En su copiosa obra está presente el amor, la religión, la naturaleza y sus procesos, el pasmo ante la finitud de la vida o ante el más allá. Al ser recopilada se tituló Poemas y estos también carecieron de título. Las cifras que les identifican se ajustan a una mera ordenación cronológica. La reciente edición que ofrece Bartleby recoge 155 poemas de uno de los temas más tratados por ella: la muerte. Rubén Martín, en el prólogo, haciéndose eco de las palabras de Harold Bloom («exceptuando a Shakespeare, Dickinson demuestra más originalidad cognitiva que ningún otro poeta occidental desde Dante») precisa en qué radica el mérito y la originalidad de esta obra: una poesía de pensamiento que sin embargo indaga en lo que no puede ser pensado: la muerte, algo que jamás podremos conocer, salvo en sus alrededores, en las agonías como preliminares anunciadoras. Dickinson no desprecia nada para esta indagación condenada al fracaso: Observa el hecho en su materialidad, en su proceso biológico; prueba otros puntos de vista: Una foto religiosa, con fe en la inmortalidad incluida; otra sentimental, desesperada, examinando el abandono y el suicidio; otra con cierto distanciamiento irónico y humorístico… En todos los casos nos sacude llevándonos por los pasadizos del cerebro, más aterradores que cualquier mansión encantada, según dice ella en un poema. En su esforzada apuesta por el conocer nos lleva de la mano entregándonos constantemente una obsesión: caer, morir también lleva su tiempo, como advierte en el poema nº 997:

«El desmoronamiento no es Acto de un instante
Una pausa esencial
El deterioro y sus procesos
Son como organizadas Decadencias.

Primero Telarañas en el Alma
Una Película de Polvo
Agujero en el Eje
o Elementales Óxidos-

La Ruina es ordenada –un trabajo diabólico,
consecutivo, lento-
Ningún hombre cayó en un solo instante
Deslizarse –es la ley que rige el Choque.»

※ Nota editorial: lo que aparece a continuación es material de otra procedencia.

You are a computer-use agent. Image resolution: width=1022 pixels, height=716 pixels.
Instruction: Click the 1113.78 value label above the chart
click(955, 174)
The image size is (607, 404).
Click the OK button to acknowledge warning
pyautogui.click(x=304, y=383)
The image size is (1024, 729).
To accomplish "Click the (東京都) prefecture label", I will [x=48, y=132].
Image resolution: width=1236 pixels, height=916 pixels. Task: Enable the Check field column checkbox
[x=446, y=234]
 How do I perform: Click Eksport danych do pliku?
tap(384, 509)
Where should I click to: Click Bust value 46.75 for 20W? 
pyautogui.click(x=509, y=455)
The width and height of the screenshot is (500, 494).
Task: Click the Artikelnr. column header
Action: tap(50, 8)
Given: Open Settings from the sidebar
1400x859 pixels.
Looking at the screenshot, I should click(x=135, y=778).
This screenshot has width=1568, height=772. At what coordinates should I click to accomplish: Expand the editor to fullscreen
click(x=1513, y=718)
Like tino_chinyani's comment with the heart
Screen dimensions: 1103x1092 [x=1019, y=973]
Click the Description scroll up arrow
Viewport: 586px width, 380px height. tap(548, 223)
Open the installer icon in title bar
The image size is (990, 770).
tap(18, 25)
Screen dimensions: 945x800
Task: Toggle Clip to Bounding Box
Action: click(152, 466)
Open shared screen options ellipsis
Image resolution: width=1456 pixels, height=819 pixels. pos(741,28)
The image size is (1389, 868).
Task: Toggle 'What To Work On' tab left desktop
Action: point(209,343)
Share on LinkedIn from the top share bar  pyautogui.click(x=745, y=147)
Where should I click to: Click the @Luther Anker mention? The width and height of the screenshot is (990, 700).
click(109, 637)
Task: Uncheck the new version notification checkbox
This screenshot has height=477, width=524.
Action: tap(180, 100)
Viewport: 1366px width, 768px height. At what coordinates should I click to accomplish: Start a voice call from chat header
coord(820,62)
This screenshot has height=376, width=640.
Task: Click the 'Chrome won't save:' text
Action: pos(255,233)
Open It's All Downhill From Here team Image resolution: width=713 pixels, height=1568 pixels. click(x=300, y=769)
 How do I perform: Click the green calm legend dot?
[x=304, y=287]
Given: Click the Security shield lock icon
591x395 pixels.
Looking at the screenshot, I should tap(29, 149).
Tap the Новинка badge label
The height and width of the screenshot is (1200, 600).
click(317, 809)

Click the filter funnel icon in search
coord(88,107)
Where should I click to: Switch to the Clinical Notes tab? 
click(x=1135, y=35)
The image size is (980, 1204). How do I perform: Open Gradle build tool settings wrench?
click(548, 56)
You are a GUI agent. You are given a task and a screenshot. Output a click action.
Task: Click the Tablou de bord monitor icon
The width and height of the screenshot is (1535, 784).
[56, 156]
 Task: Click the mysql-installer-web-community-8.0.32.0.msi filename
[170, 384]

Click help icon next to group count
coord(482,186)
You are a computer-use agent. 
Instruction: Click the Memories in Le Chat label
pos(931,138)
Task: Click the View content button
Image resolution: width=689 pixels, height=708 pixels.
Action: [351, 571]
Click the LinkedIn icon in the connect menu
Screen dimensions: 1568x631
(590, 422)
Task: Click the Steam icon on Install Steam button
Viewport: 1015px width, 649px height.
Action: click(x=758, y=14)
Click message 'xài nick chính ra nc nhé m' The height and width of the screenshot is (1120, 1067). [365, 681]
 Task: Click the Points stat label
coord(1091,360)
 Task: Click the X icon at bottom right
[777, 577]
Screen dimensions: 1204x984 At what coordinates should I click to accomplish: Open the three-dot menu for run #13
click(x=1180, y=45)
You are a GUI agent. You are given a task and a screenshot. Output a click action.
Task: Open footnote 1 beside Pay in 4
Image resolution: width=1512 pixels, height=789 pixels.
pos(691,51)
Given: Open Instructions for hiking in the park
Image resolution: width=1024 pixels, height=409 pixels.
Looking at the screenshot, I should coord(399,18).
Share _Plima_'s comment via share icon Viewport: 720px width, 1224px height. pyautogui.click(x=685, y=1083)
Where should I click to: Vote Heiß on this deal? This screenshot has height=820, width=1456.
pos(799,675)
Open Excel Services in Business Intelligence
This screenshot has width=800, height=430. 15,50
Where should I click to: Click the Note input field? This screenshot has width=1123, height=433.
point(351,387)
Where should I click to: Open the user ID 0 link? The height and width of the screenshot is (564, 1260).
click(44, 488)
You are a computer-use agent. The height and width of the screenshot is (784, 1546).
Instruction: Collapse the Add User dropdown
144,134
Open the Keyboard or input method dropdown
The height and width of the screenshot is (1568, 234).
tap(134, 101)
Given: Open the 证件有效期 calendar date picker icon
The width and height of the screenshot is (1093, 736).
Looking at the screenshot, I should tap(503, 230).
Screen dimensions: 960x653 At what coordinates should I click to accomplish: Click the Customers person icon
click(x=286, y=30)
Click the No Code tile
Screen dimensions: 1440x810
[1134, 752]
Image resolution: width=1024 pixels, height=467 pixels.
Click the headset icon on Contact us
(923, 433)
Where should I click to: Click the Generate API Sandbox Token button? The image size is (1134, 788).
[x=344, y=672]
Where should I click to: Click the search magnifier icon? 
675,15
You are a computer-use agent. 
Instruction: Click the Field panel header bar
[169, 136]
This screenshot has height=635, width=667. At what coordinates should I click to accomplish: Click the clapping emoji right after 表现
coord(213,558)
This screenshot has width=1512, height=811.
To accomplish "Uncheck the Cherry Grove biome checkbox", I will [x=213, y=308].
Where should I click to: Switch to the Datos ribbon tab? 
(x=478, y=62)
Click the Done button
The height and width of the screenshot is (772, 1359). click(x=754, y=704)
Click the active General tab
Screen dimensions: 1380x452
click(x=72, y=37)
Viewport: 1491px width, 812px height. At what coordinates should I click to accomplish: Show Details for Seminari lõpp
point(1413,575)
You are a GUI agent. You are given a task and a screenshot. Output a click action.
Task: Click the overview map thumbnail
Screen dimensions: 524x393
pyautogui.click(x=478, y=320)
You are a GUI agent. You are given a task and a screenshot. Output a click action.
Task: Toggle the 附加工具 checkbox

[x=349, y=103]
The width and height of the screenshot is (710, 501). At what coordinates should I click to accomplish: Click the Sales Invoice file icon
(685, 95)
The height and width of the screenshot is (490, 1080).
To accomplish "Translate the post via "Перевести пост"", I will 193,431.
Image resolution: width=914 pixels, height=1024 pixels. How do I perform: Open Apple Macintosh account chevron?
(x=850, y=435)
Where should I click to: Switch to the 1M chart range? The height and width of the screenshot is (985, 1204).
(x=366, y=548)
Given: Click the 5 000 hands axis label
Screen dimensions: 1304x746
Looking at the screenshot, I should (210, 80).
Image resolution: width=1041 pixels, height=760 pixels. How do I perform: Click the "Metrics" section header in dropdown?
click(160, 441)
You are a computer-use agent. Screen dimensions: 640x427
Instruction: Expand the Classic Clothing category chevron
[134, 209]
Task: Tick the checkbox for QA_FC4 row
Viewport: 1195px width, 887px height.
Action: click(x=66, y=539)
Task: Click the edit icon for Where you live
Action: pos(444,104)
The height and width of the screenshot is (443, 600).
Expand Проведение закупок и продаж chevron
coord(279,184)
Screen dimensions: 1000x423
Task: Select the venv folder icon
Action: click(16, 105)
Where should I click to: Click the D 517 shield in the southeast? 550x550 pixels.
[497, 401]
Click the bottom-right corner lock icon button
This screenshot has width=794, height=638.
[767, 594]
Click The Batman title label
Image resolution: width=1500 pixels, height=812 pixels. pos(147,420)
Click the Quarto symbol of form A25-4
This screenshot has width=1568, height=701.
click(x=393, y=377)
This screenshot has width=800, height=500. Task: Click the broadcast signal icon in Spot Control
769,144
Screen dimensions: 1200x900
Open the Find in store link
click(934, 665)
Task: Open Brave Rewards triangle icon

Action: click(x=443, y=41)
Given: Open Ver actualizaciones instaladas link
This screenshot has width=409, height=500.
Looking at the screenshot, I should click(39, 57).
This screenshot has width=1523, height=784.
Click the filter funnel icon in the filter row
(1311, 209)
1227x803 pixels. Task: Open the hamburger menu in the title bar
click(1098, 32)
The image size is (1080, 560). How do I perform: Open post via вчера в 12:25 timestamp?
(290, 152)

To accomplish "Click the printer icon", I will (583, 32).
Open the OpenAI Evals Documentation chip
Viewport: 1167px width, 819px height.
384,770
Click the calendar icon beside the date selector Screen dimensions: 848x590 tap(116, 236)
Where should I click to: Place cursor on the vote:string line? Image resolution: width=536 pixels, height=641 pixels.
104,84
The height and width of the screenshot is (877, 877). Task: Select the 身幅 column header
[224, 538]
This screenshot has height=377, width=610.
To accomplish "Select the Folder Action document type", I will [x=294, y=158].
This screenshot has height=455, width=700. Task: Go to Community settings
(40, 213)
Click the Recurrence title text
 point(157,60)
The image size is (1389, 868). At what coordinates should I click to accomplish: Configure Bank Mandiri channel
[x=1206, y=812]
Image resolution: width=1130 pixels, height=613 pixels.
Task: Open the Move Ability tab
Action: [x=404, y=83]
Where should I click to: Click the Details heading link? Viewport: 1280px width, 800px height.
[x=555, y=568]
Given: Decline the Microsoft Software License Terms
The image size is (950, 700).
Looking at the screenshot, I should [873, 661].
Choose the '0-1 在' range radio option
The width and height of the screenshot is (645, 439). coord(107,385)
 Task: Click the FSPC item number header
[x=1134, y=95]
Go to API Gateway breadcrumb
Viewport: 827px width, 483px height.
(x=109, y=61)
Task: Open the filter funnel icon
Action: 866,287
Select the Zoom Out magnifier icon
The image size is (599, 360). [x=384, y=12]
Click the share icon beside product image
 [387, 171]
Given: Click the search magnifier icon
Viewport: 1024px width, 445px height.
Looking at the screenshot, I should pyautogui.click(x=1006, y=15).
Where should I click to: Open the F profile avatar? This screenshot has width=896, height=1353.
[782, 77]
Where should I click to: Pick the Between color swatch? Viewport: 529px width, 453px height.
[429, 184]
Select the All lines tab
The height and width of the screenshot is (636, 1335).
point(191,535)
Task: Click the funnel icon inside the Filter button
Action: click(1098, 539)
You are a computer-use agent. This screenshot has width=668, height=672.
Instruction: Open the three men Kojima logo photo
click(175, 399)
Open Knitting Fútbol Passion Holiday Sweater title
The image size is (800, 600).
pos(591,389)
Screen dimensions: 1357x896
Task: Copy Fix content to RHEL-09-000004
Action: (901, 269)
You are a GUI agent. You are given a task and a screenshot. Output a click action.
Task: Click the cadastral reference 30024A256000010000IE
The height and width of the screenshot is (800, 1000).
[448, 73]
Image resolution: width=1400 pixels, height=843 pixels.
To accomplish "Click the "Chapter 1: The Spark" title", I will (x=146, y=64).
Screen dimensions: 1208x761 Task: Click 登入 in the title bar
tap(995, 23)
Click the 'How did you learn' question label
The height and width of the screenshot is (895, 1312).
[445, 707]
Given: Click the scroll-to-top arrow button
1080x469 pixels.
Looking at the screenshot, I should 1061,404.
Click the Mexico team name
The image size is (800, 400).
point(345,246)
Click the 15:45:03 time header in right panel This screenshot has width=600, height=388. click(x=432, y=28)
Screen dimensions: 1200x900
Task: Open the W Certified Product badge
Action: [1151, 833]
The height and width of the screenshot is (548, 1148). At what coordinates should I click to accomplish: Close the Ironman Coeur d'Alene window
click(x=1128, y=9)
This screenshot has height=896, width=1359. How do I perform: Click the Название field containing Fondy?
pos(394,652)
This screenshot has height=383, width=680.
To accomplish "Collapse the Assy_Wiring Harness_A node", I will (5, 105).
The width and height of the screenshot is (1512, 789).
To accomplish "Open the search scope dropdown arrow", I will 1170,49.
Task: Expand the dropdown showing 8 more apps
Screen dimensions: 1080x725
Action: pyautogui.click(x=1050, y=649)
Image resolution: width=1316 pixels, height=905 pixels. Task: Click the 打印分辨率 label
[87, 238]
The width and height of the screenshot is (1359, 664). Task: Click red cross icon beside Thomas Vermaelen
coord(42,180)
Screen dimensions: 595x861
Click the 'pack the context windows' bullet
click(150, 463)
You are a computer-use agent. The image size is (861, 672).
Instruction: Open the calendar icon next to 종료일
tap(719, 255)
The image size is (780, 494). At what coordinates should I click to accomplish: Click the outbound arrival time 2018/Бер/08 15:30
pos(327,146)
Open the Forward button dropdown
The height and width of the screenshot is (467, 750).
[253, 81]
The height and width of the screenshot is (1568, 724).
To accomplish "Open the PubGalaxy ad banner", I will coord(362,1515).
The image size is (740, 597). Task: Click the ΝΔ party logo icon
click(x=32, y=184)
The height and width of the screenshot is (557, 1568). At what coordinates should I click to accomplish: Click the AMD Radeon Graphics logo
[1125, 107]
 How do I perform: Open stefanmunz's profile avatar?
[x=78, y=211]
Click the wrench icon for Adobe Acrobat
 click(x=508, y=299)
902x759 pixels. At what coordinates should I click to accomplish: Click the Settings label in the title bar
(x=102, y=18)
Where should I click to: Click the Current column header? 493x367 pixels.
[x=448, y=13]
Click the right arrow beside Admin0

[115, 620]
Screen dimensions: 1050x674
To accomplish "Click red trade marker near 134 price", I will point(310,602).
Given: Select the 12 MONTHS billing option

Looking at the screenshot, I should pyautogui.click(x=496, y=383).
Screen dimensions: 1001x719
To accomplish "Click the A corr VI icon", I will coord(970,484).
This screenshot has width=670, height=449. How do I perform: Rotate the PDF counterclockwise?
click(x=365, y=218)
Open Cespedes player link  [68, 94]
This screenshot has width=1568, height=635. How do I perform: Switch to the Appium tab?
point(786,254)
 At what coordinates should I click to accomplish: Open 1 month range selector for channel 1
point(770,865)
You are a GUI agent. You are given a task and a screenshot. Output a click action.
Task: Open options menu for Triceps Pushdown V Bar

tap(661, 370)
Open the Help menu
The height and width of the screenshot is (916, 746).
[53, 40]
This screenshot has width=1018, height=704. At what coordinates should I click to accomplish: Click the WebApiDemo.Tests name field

El genio americano de esos días era Walth Whitmann. Su poesía dialéctica entre el ser consigo mismo y con el mundo obtuvo receptores con sed de optimismo. Pero los poemas de la Dickinson no presentan puente alguno que nos devuelva al exterior. No sirven para la épica. La Dickinson ha visto con estremecedora claridad que «nos enterramos a nosotros mismos con un dulce desdén». Esta antología bilingüe es un buen modo de comprobarlo.